This drawing room is an archetypal example of the work of Robert Adam, a Scottish architect and designer whose name has become synonymous with this style of neoclassical decoration. The room was originally situated on the ground floor of the grand London house that Adam designed for the third Earl of Bute in the early 1760s. Adam's original plans refer to it as the "Organ Drawing Room," the large recess being intended for Lord Bute's vastly expensive mechanical organ.

In 1765, Lord Bute sold the unfinished house to William Petty Fitzmaurice, second Earl of Shelburne and later first Marquess of Lansdowne, with the provision that Adam be retained to continue work on the home. Adam was already well known to Lord Shelburne, whose father had employed the architect to remodel Bowood, his family's country estate in Wiltshire. (Shelburne, who served as Secretary of State and in 1783 concluded the Treaty of Paris granting independence to the United States, entertained Benjamin Franklin at Bowood on several occasions.) Lord Shelburne and his wife moved into the house in 1768, when it was in what Lady Shelburne described as "so unfurnishd a State." Yet by the time of Lady Shelburne's death and the end of Adam's employment by Lord Shelburne in 1771, the decoration of the drawing room remained incomplete and was evidently abandoned.

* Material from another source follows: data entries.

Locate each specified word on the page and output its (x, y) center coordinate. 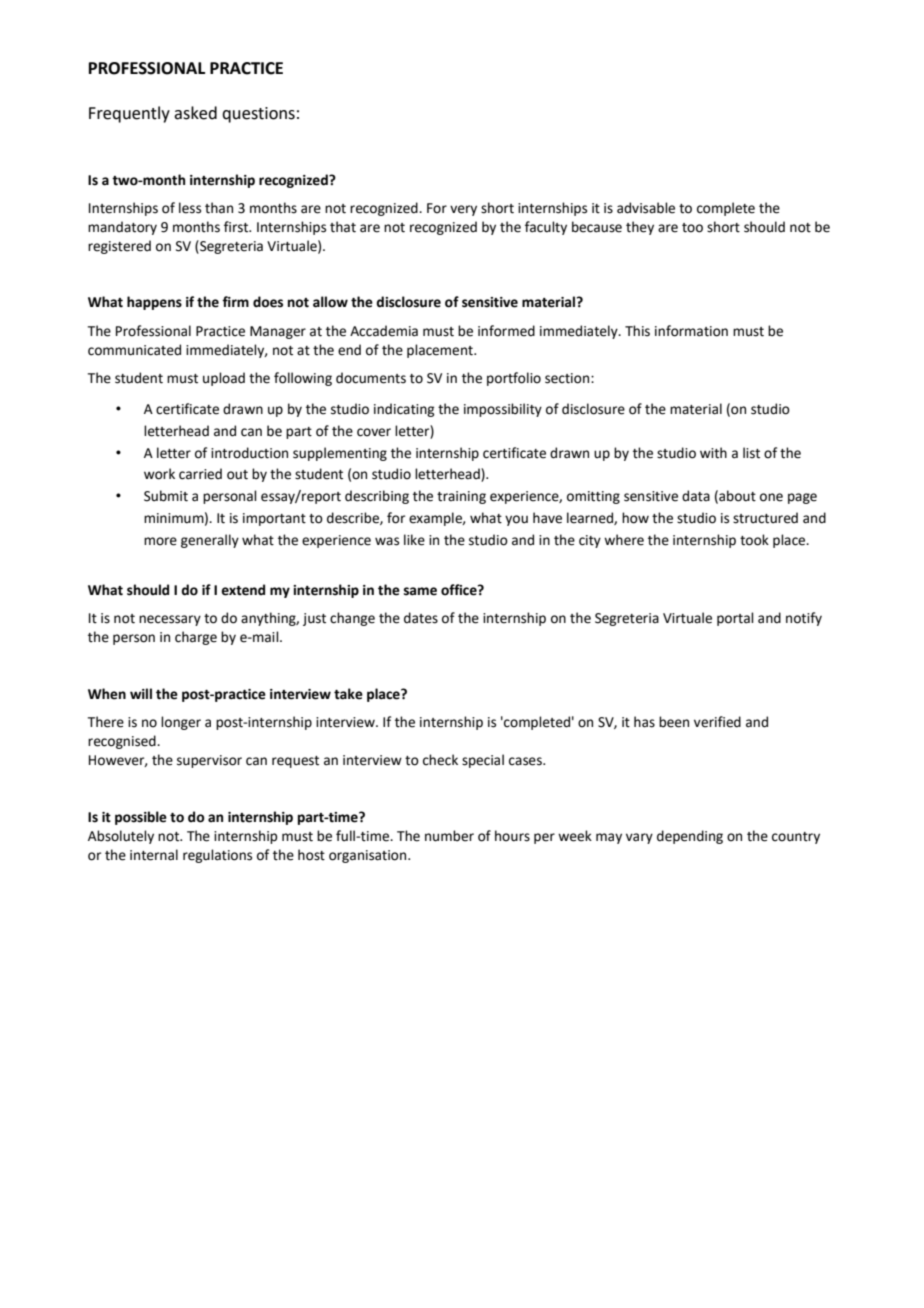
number (449, 836)
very (463, 210)
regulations (217, 856)
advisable (646, 208)
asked (195, 113)
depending (690, 837)
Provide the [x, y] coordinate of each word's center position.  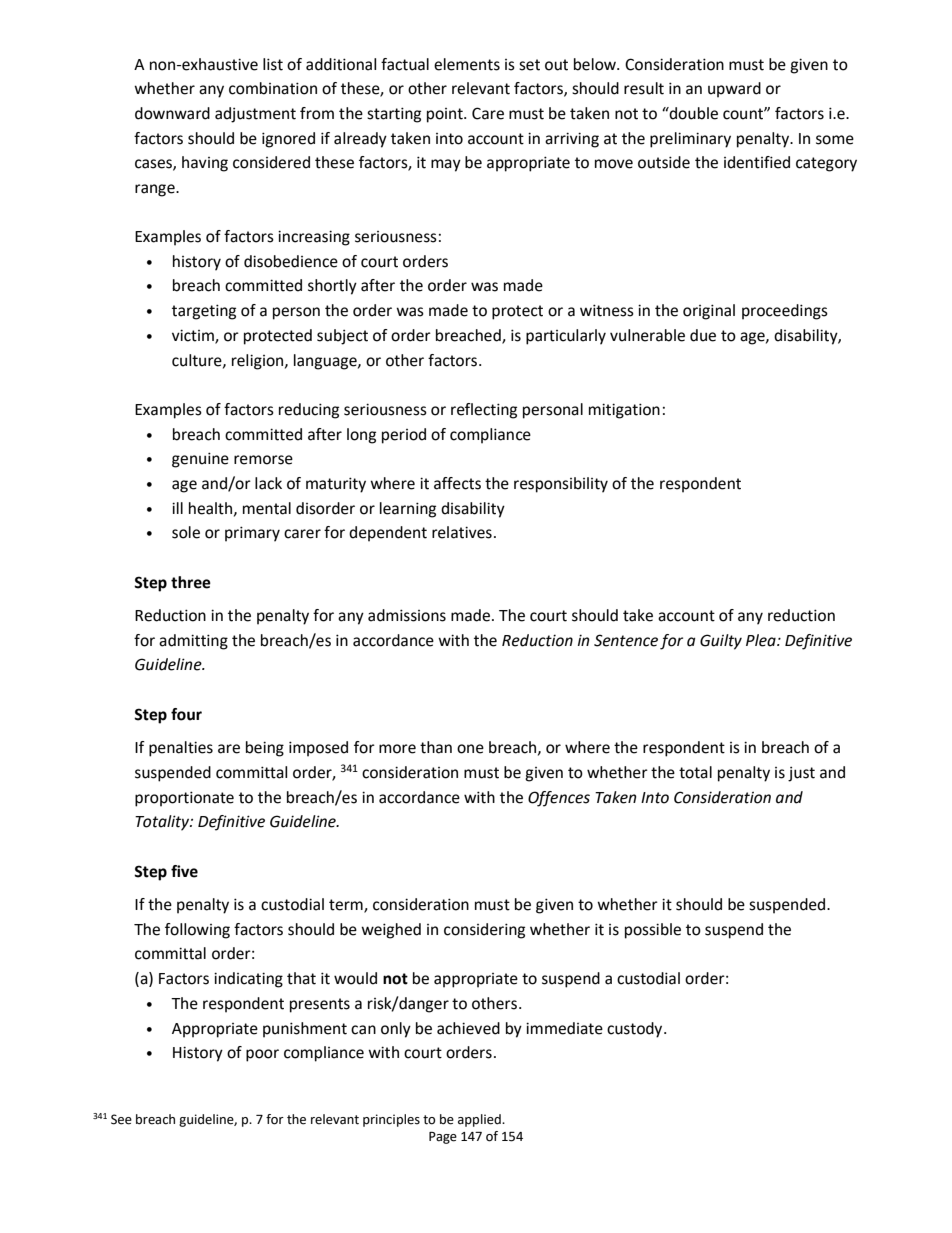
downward [172, 113]
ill [177, 508]
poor [262, 1055]
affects [457, 483]
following [197, 931]
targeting [204, 312]
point [446, 115]
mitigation [624, 411]
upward [734, 90]
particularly [566, 337]
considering [484, 931]
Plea [762, 640]
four [186, 714]
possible [653, 931]
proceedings [785, 312]
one [470, 749]
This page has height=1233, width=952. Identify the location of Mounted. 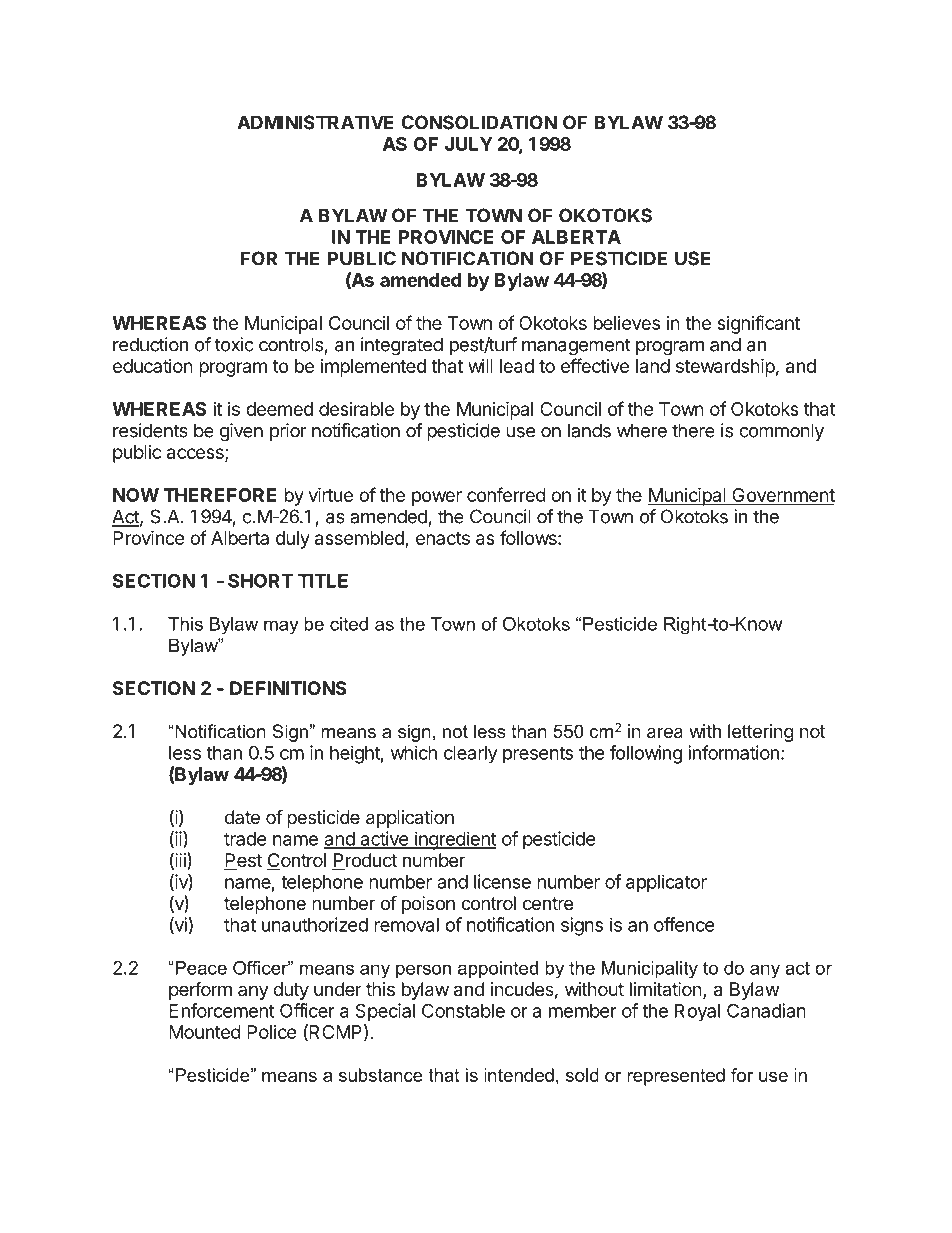
(205, 1032).
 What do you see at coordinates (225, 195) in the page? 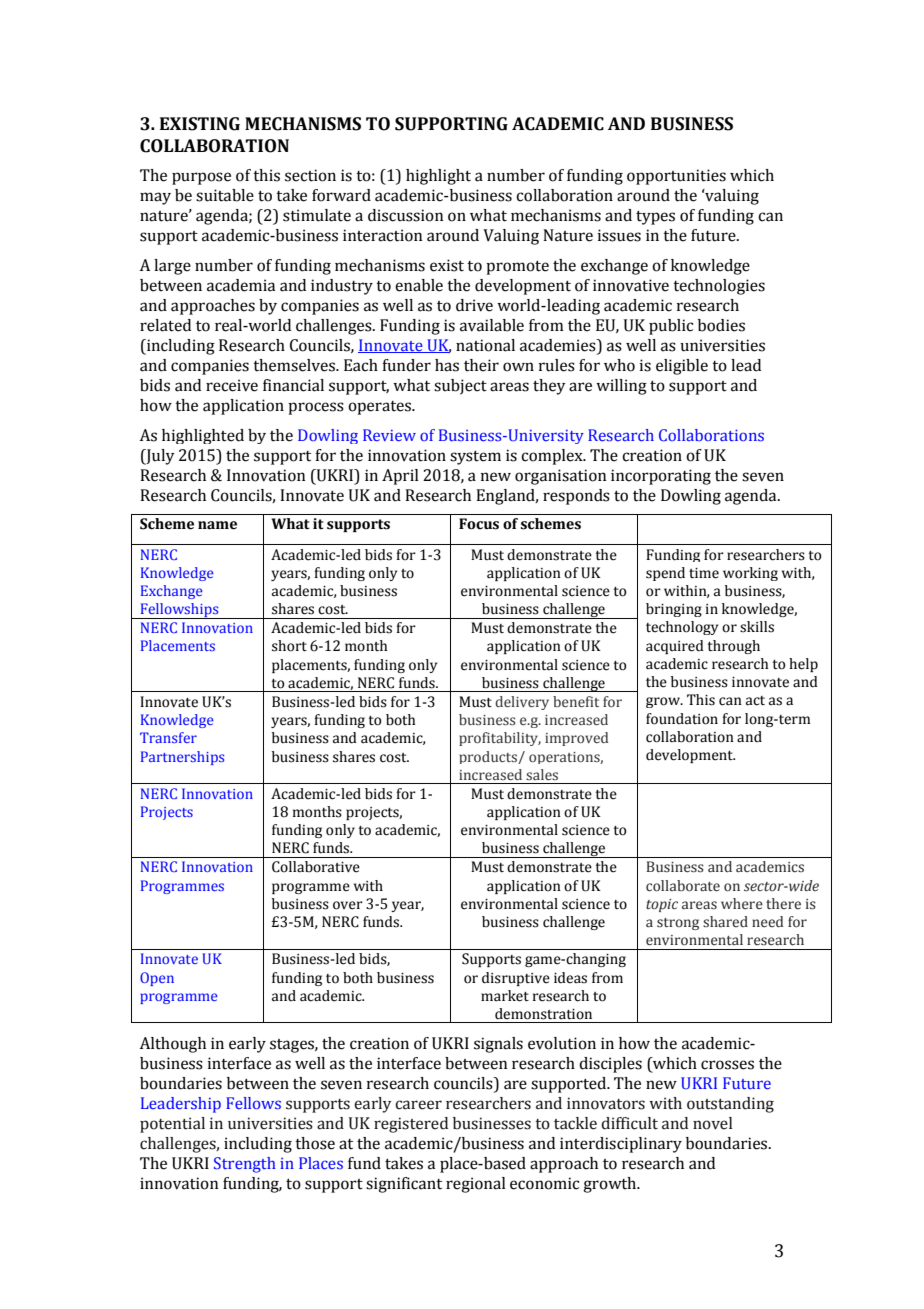
I see `suitable` at bounding box center [225, 195].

Although the room's original furnishings do not survive today, it is known that Adam provided designs for a pier-glass and a semicircular pier-table, executed by John Gilbert; circular picture frames, executed by Sefferin Nelson; and a carpet, the design for which is in the collection of Sir John Soane's Museum in London.

In 1929, Lord Shelburne's heirs sold the house to a group of investors. The room was acquired by the Philadelphia Museum of Art in 1931, when the front of the house, including the drawing room and the dining room (now in the Metropolitan Museum of Art), was slated for demolition to make way for a new street.